Most posters will probably know that in downloading the code you
probably must:

1. Remove all spaces after the continuation markers in the TESTER
macro (at least on the Microsoft compiler: isn't this a bug that the
backslash may not be followed by a space, or was this horse puckey
blessed by the standard?)

2. Rejoin all lines split past position 67 if this is what your
browser does:

2.1 The TESTER header
2.2 The test of "a miracle a miraclesnirpKamunkle a Miraclea
miracleamiracle": note that in the latest post, I screwed up the
repair of this line which is why you should get ONE unexpected result
in your test of the latest code. Sensible and well-intentioned
developers will be able to figure this one out on their own, although
Heathfield will probably start foaming at the mouth
2.3 The last printf

At this point the code still does what appears to be unnecessary work
in the form of examining partial matches that occur starting to the
left of another partial match. This is because it notes only the one-
character "handle" of the left-partial match.

However, we know that

* No match can contain a match inside of it because it is
impossible for a proper substring of a string to match the containing
string, where a "proper" substring of X, X', is one of length(X)-n
where n>0. In simple English, a string cannot contain itself as a
proper substring. I think.

* Therefore, if we find the character handle of the target
inside a partial or complete occurrence of the target, this is an
overlapping string starting at the handle.
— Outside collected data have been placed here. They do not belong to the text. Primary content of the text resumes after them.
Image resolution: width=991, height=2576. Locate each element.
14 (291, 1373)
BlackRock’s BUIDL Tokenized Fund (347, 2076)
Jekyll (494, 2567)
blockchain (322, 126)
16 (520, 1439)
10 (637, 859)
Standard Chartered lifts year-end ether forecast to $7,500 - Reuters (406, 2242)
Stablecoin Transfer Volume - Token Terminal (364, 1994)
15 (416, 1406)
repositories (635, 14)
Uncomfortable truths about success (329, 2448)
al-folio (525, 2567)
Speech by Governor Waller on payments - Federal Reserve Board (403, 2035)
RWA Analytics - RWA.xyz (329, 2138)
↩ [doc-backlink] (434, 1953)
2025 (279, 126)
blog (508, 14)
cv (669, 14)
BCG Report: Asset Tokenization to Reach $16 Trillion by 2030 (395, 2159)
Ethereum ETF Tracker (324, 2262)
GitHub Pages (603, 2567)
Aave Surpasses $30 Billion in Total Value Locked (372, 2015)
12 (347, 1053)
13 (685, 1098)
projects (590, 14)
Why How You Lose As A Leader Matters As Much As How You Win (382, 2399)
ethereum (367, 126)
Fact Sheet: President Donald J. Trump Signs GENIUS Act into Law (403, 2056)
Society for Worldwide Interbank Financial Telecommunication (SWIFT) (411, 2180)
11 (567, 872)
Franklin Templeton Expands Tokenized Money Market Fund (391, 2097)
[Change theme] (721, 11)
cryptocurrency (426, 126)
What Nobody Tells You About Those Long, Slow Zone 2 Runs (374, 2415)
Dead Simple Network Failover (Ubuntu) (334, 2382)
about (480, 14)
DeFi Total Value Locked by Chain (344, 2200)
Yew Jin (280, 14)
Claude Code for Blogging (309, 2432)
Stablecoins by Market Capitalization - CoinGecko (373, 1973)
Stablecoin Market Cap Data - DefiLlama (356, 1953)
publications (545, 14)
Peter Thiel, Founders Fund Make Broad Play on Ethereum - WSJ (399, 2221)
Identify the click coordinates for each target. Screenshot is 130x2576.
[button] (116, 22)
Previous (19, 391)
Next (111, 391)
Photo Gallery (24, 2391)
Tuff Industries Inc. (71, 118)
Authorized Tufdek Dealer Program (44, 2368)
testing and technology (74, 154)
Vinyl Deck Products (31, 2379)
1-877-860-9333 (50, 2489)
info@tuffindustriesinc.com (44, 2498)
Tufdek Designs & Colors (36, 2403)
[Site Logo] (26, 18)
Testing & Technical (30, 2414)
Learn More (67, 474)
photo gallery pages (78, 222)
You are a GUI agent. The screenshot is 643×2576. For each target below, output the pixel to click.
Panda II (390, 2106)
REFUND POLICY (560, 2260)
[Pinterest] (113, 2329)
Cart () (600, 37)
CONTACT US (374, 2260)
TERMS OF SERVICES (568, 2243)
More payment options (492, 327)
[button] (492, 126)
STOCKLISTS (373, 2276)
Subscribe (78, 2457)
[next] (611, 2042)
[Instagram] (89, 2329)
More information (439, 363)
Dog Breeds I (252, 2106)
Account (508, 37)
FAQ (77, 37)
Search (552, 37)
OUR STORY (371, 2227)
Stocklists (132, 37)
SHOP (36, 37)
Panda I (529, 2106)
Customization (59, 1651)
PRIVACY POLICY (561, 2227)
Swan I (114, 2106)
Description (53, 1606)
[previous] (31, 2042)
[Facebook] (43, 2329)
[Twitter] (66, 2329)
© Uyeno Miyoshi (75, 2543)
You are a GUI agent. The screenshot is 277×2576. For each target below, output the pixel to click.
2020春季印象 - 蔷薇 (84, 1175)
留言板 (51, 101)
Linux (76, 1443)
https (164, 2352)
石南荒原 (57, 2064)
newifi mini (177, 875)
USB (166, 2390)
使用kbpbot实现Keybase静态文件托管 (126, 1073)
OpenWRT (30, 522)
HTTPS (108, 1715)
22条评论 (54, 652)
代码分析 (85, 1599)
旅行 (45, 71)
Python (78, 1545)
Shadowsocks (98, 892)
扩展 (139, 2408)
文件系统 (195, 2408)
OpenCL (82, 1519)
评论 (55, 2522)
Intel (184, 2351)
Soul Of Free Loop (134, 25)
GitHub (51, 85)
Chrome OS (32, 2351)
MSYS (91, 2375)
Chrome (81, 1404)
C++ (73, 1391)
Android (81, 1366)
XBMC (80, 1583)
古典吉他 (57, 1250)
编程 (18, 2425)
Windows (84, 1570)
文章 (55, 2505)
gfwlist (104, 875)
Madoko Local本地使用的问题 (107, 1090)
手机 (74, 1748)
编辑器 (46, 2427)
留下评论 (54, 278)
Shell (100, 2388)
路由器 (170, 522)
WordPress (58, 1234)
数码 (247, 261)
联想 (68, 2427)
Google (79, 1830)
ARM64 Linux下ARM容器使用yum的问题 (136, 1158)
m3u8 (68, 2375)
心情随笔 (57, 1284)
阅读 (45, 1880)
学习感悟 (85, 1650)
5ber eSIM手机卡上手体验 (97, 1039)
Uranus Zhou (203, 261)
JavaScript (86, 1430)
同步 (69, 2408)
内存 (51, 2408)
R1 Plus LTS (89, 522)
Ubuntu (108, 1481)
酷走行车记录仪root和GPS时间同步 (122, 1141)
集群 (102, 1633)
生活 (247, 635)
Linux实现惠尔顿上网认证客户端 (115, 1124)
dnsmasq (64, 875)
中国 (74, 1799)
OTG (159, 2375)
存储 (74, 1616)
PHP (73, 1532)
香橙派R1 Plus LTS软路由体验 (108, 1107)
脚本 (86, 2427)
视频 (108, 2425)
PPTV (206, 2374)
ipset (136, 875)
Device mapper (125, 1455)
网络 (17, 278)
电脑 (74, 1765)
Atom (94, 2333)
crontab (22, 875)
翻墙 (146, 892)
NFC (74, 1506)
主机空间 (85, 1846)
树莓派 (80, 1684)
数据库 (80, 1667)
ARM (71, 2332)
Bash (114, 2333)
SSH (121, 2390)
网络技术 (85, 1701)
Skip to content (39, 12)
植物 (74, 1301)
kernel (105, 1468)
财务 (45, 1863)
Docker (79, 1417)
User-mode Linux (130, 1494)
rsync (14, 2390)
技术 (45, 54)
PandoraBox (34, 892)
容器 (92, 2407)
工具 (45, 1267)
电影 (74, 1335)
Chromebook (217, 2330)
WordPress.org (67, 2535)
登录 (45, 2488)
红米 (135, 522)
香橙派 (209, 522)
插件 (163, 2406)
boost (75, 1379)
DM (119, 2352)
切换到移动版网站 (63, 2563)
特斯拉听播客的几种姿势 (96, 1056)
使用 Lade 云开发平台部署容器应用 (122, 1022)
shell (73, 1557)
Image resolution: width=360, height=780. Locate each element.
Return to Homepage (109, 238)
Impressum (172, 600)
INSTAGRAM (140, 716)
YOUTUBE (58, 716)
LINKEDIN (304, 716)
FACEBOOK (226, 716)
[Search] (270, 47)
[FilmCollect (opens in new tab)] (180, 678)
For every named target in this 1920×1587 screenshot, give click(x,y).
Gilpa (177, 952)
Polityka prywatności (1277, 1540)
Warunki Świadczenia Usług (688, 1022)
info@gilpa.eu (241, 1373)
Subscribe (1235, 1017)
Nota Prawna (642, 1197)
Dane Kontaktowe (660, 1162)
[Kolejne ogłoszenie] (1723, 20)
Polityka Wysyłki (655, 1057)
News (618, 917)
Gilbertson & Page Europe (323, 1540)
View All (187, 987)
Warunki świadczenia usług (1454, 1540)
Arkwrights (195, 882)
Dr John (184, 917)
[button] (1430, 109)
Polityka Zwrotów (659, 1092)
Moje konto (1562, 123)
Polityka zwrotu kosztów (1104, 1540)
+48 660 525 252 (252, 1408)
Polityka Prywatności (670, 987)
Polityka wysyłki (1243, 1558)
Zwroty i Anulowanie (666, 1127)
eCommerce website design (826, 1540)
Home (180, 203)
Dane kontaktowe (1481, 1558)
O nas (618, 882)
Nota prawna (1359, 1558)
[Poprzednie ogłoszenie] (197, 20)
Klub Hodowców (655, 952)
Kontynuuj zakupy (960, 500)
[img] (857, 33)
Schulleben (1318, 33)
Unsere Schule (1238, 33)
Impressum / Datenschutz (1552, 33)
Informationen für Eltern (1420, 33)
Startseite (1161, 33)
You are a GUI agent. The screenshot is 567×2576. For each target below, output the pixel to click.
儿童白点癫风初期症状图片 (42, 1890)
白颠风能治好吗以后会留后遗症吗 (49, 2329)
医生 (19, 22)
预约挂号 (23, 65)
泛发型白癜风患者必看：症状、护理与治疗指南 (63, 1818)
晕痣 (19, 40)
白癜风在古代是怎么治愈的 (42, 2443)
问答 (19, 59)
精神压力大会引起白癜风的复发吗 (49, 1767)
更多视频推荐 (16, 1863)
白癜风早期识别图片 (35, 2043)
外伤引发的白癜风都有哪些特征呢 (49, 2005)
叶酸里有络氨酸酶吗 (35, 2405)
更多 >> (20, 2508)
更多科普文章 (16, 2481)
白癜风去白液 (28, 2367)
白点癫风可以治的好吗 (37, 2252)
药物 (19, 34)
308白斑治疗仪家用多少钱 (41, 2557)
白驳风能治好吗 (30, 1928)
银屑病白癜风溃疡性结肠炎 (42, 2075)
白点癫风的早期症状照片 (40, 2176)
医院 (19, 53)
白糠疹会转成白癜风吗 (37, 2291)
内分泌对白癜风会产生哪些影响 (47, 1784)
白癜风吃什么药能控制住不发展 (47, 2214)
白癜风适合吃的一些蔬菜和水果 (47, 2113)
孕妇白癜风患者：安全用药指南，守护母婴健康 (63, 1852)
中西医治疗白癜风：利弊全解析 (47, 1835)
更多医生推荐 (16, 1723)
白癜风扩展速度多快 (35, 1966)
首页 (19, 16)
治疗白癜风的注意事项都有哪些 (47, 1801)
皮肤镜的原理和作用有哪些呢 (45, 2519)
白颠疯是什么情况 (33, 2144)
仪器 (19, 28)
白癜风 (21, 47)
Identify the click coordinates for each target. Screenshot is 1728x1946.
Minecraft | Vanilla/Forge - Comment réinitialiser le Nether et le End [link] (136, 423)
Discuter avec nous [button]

It seemed like a good idea, perhaps because I am evading the issue of
Boyer, Moore, Knuth, Pratt, Morris and Snoid, this afternoon to put in
a subsearch for the n-character overlapping target inside the match
loop. But this proved to complexify the code both conceptually and in
the sense that the target matcher had to contain extra instructions:
"do we have a potential overlap?" and "is it matching as well as the
main scan?"

Buys you nothing. You might as well check the left overlap in the next
cycle of the loop.

I believe I have possibly arrived at the most efficient solution
possible without auxiliary tables, because my solution appears to
examine pairs of characters the least amount of times needed. Wow. But
that's one of those beautiful theories forever being set upon by
ruffians in the form of facts.

In view of the face that NO OTHER POSTER (to my knowledge) has met the
requirements (code a string replace function without string.h usage) I
hereby declare victory, and award myself the Golden Spinoza Order of
Purity and Truth har har.

Seriously, I have demonstrated, I believe, that Republicans can't code
worth dick, but they can (if Peter Seebach is still a Republican) say
"there is a bug in my code but I'm fucked if I'll fix it", and they
sure can backstab and lie. That is: there is an entire programming
world-view, a Gestalt, that is complete malarkey and normalized
deviance. It consists of the inchoate saws and maxims that have
accumulated over time, that have sifted down from on-high from capable
early developers, but which have become little more than a cargo
cult.

My code is hard to read, it is said (on dit). In a sense, it is. I
find it hard to read at times myself.

An entire story exists in the cargo cult of the programmer who is in
some versions of the story "too clever by half" and in others only
thinks he is, and who writes an enormous program that nobody can
figure out. The social function of the story is to normalize
differences in ability, and to cover up the fact that many companies
try to solve ill-defined and very hard problems with computers, often
in order to exploit their workers or cheat customers. It omits the
existence of real code written by ordinary members of the white collar
proletariat which solved in an unsung fashion a hard problem...such as
the assembler for the 8K IBM 1401 that was written by a Univ of Chi
graduate student that put the IBM assembler to shame.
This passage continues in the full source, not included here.